Dresden receives gift of 1,200 contemporary works from private collector Erika Hoffmann

Gift includes Polke, Warhol, Twombly, Emin, Tillmans

Eva-Maria Stange, Erika Hoffmann und Marion Ackermann with Untitled by Félix González-Torres SKD, Oliver Killig

Dresden’s State Art Collections received a gift of 1,200 works by artists including Jean-Michel Basquiat, Tracey Emin, Isa Genzken, Sigmar Polke, Bruce Nauman, Wolfgang Tillmans, Cy Twombly and Andy Warhol from a private collector.

Erika and Rolf Hoffmann began collecting in the 1960s in Mönchengladbach, then later in Cologne, discovering artists in the galleries of the Rhineland and at Documenta in Kassel. They focussed on artists who broke rules and challenged conventions.

“The Hoffmann collection stands out among the world’s great private collections, not just for its open-minded outlook and the philosophical approach the two collectors have taken,” says Marion Ackermann, the director of the Dresden State Art Collections. “It contains important works by local and international, male and female, well-known and unknown artists, all of which are treasures that fill gaps in our knowledge of art history and expand our horizons.”
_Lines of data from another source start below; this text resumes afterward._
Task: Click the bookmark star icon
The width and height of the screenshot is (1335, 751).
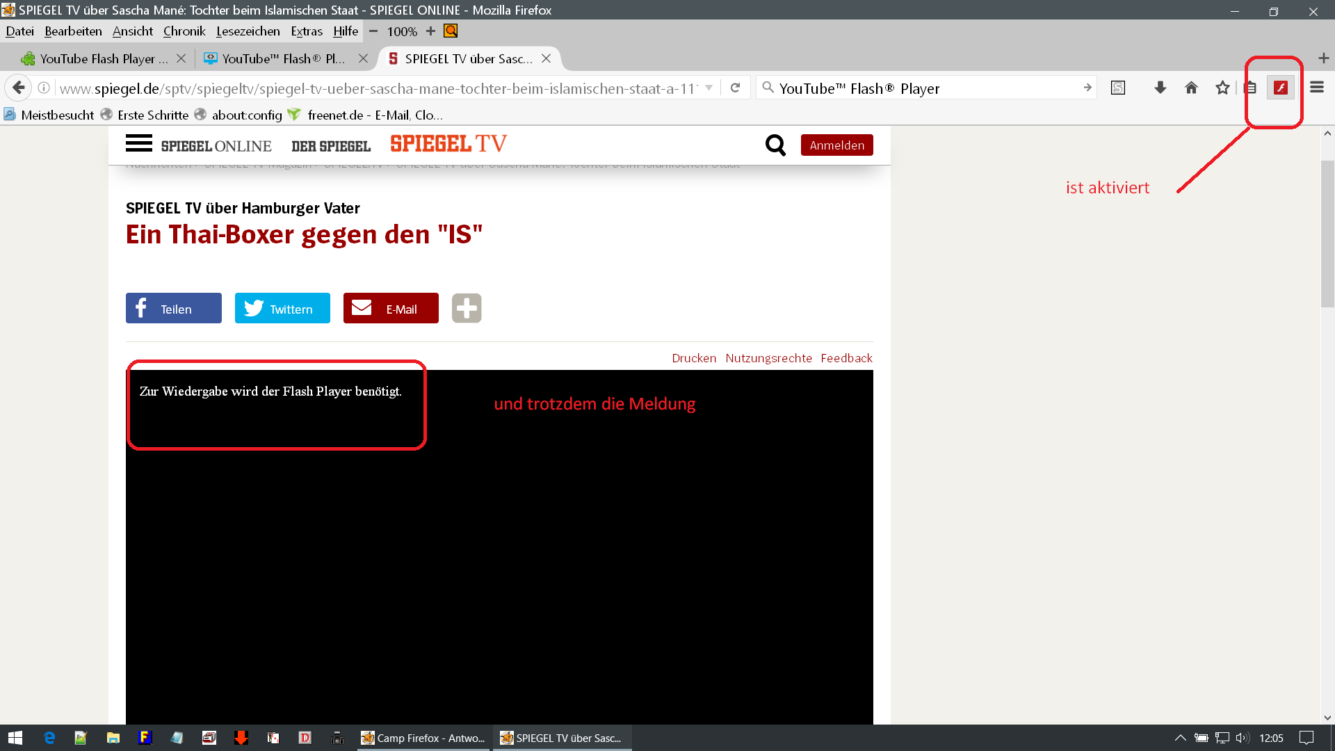Action: tap(1222, 88)
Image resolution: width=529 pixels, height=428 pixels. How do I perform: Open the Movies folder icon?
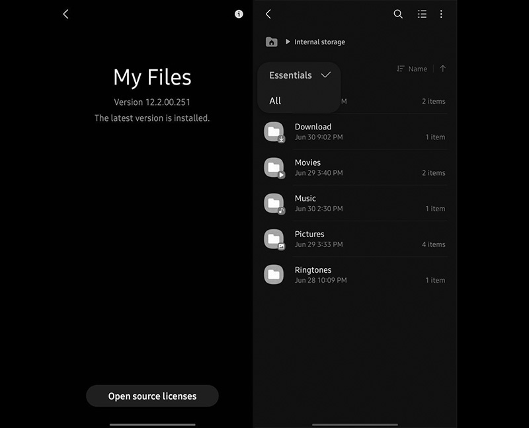[x=274, y=168]
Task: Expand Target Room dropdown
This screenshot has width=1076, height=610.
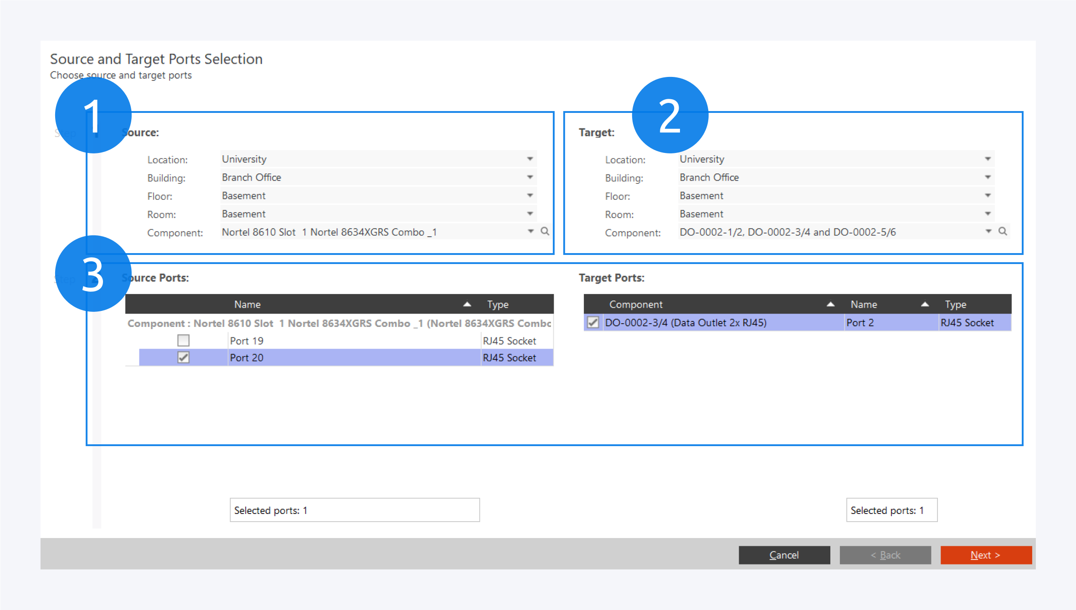Action: [x=988, y=214]
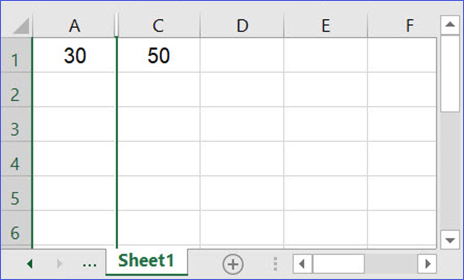The width and height of the screenshot is (464, 280).
Task: Click the horizontal scrollbar left arrow
Action: pos(302,265)
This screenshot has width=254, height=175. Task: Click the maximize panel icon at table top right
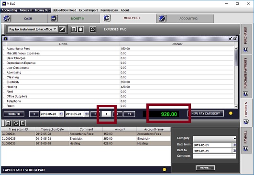point(235,39)
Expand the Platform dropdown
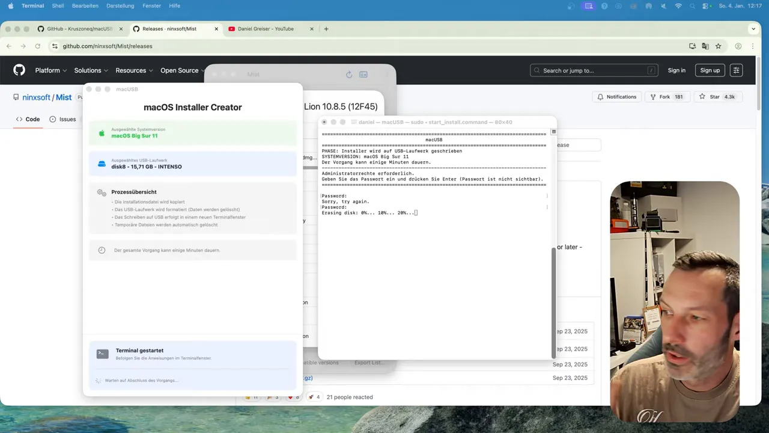 coord(50,70)
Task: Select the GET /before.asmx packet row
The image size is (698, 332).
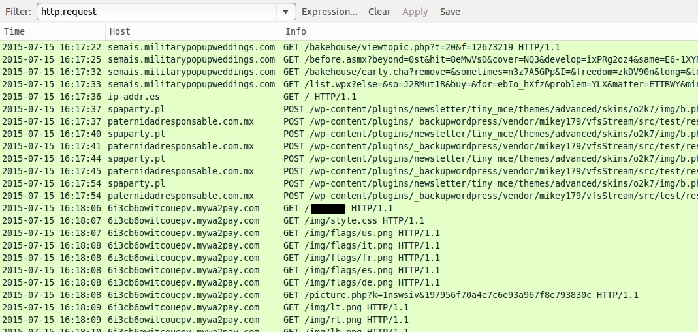Action: 326,60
In the 1990s, the couple planned to build an institute for contemporary art designed by the artist Frank Stella and located next to the Zwinger in Dresden, but the plans faced resistance from the government of Saxony. In 1994, they found an empty factory building in central Berlin and renovated it to house their art collection, which they opened for small group tours every Saturday. Since Rolf Hoffmann’s death in 2001, Erika Hoffmann has continued to build and manage the collection.

It will now be integrated into the collections of the 15 Dresden museums over the next five years, a statement from the State Art Collections said.

“My husband’s and my own connection to Dresden never completely broke off,” Hoffmann said. “Integrating the Hoffmann collection into the State Art Collections is completely different from what we planned back then, but it fulfils the original desire for a dialogue with art across borders and generations.”